The Critical Role of Predictive Customer Analytics in Strategic Decisions
Article – May 2013
Corporate / Transaction Advisory
RGL Partner Matt Morris writes about emerging best practices for senior marketing and finance executives in the paper, “The Critical Role of Predictive Customer Analytics in Strategic Decisions.”
By: Matt Morris
This paper explores the business value and selected best practices for senior marketing, business intelligence and finance executives who seek to expand their knowledge of customer analytics and leverage customer intelligence at key points in the strategic planning and implementation lifecycle.
As the stewards of strategic vision and planning, senior executives know that economic uncertainty is a constant, even more so in recent years. Gone are the days when company purse strings were at the ready as Marketing and other business functions came forward with growth ideas grounded by gut feel or executive intuition.
With tighter resource constraints and greater pressures to do more with less, business success, perhaps even survival, requires forward-looking solutions that help the C-suite achieve bottom-line improvements, top-line growth and more effective risk management.
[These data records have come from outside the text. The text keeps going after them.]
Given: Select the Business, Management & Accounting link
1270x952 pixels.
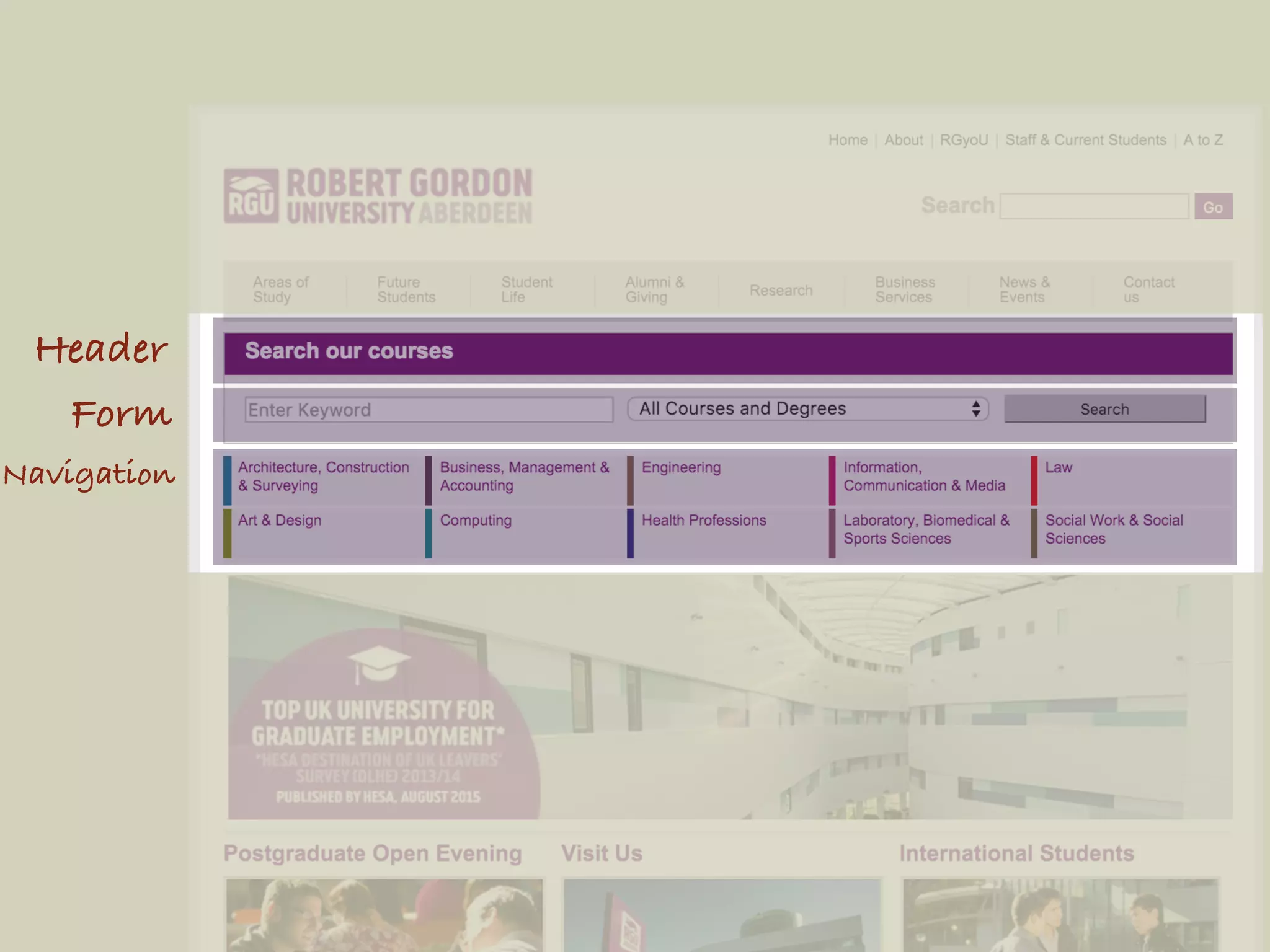Looking at the screenshot, I should (x=524, y=477).
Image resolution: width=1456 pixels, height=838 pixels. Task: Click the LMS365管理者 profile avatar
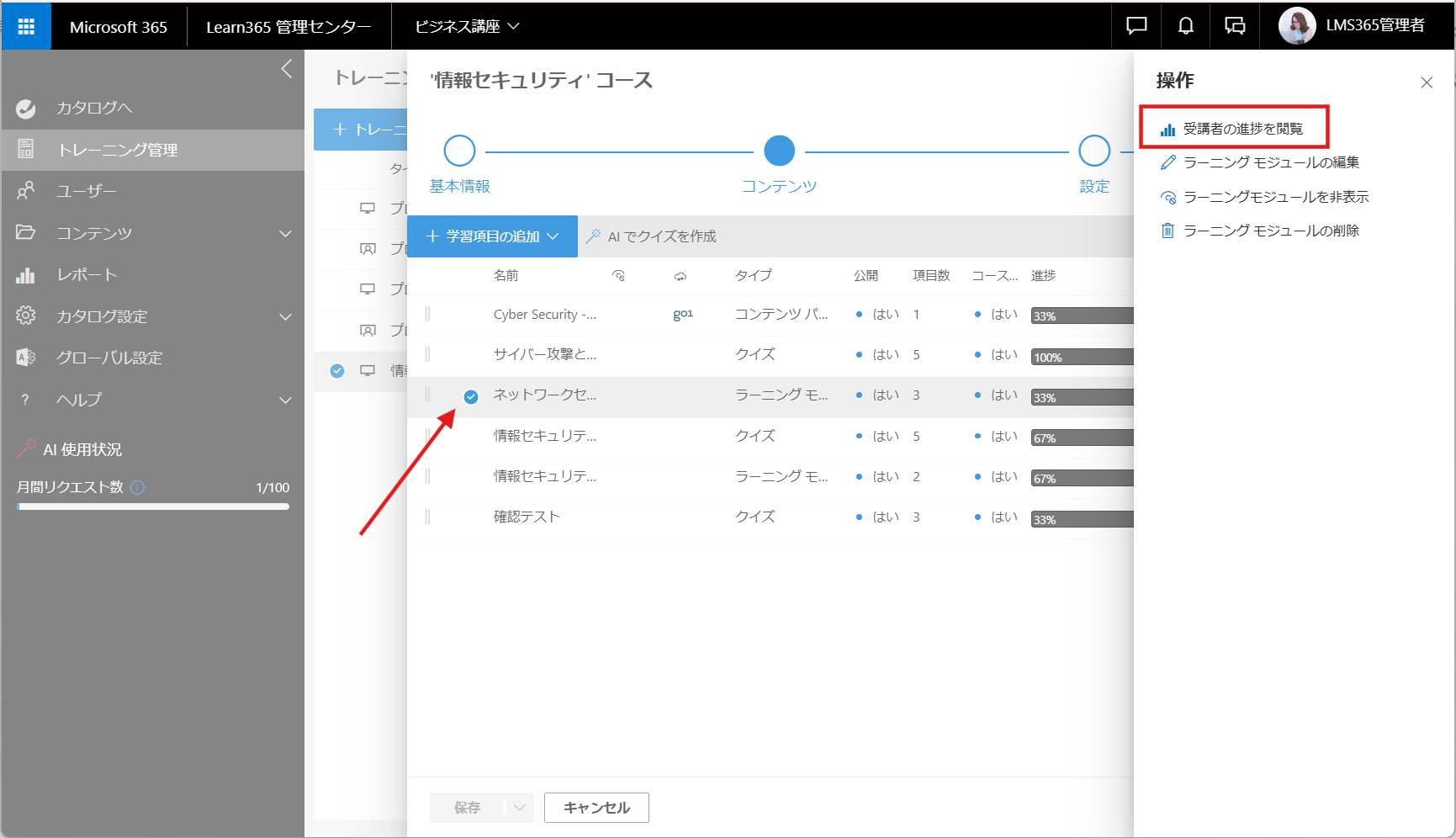(1297, 26)
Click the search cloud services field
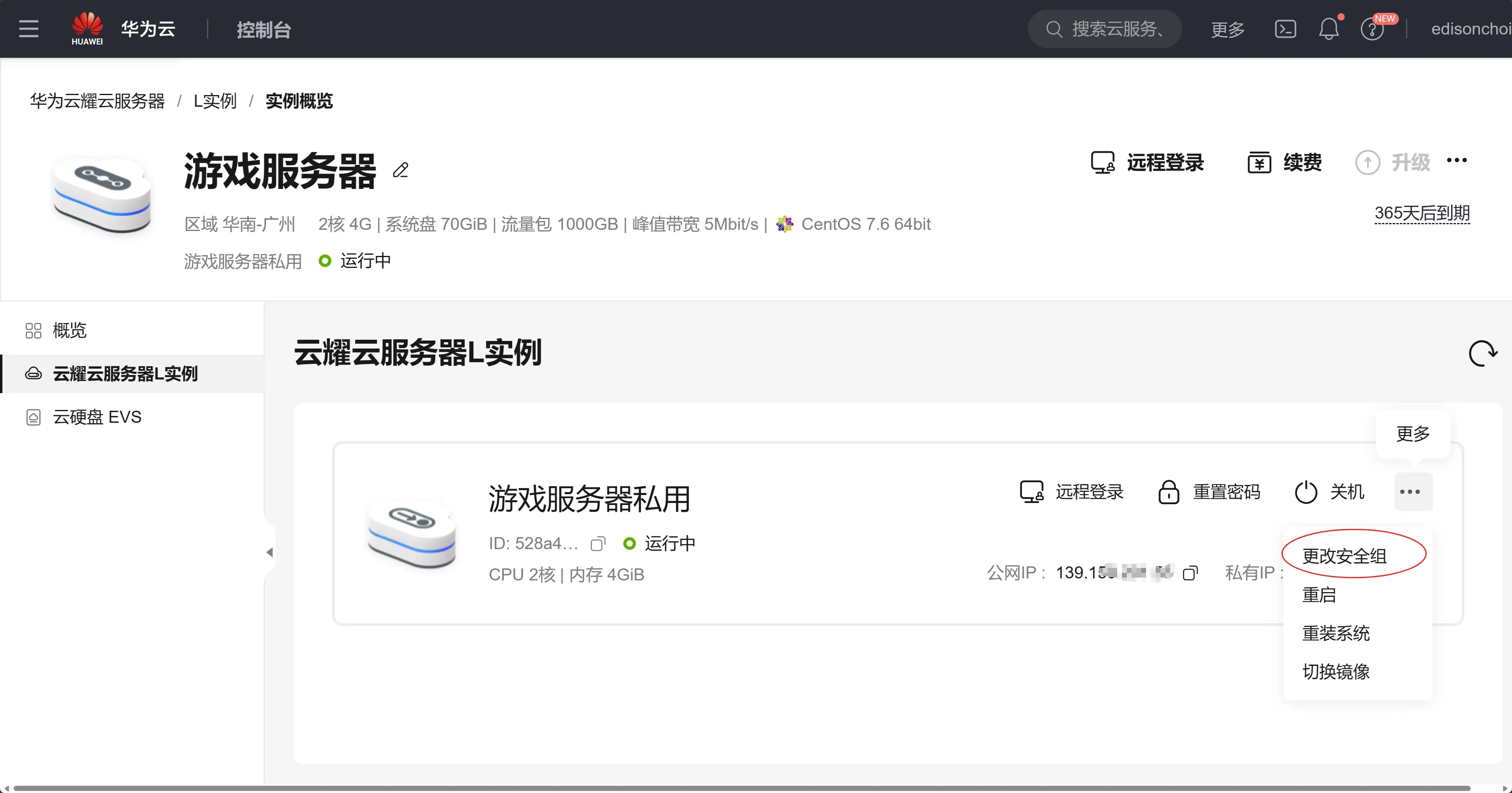Image resolution: width=1512 pixels, height=793 pixels. 1105,29
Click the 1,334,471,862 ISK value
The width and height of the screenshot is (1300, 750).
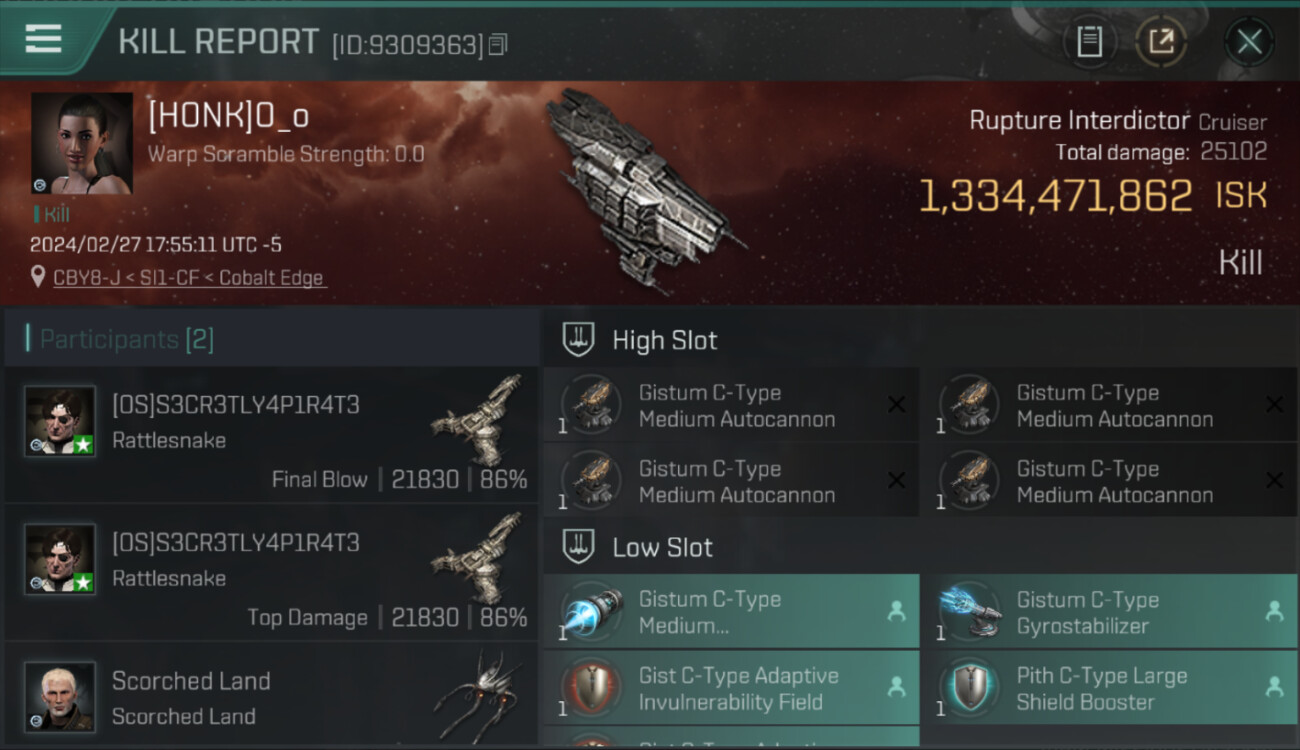[x=1092, y=196]
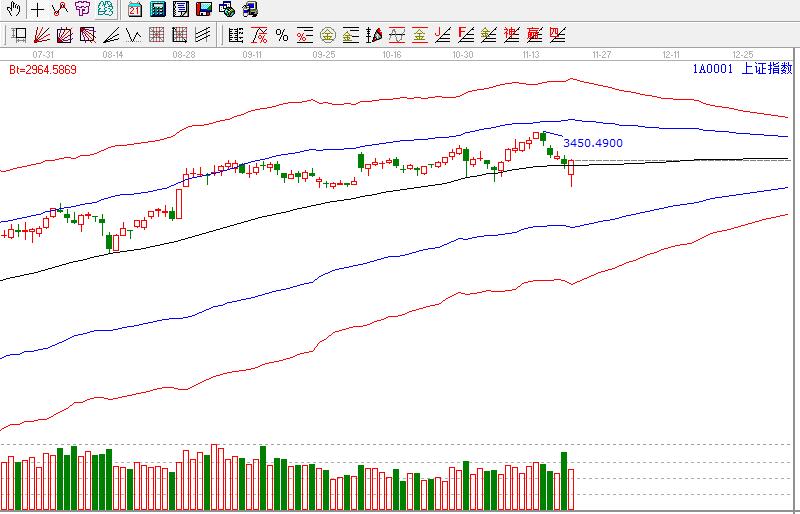Click the 3450.4900 price label
The width and height of the screenshot is (800, 514).
tap(593, 143)
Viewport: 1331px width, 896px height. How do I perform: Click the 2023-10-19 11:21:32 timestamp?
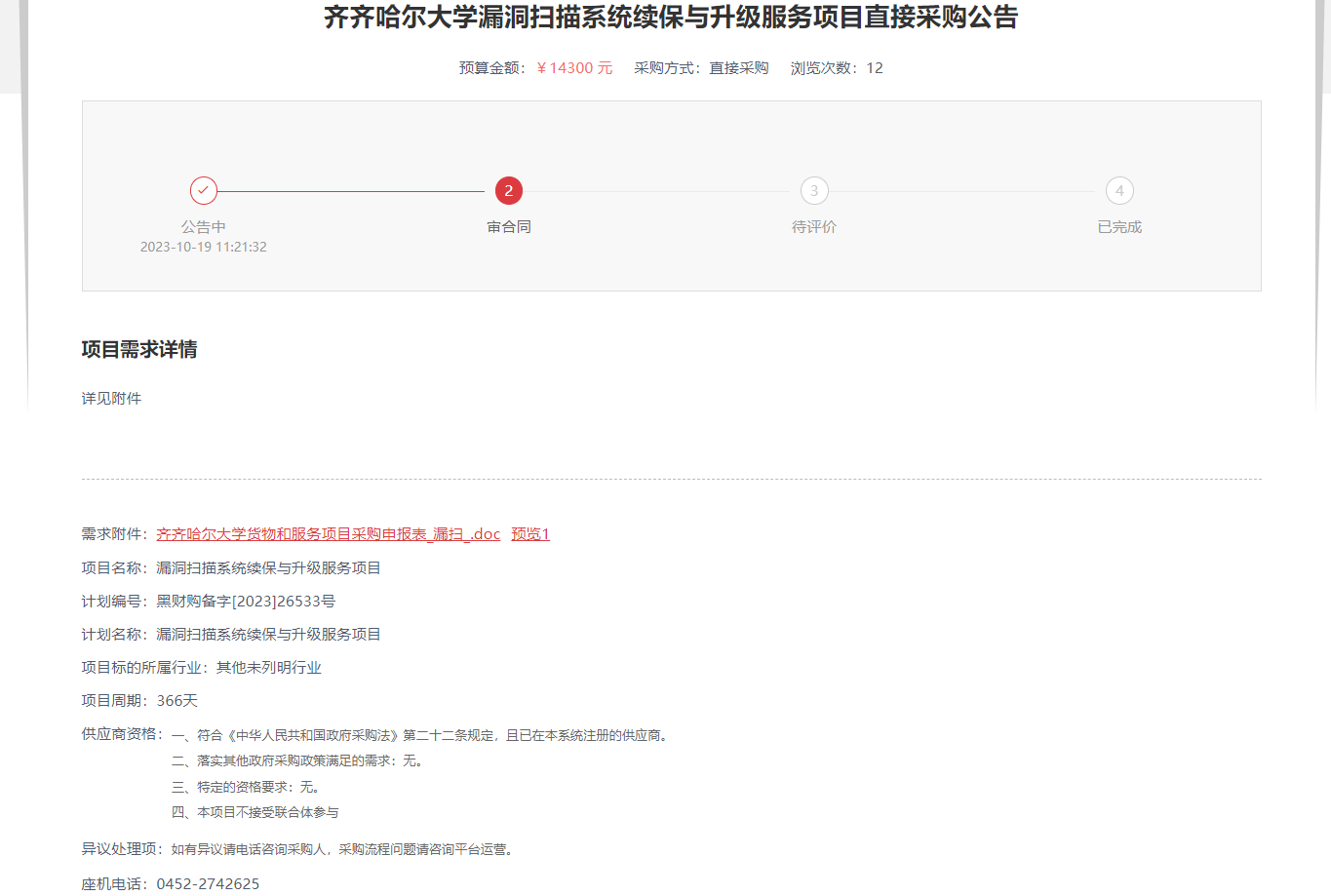[x=203, y=248]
Of necessity, companies today need a new level of discipline in the strategic planning process and at key decision points—one that is not based on instinct or “guesstimate“ data points but instead on more deeply data-driven analytics and forward-looking indicators. Predictive customer analytics is an emerging best practice that can help a company measure and predict risks and discover opportunities across its customer base, ultimately leading to better business outcomes. Early-adopter executives who have harnessed predictive customer analytics have been able to realize compelling business value and high returns on investment.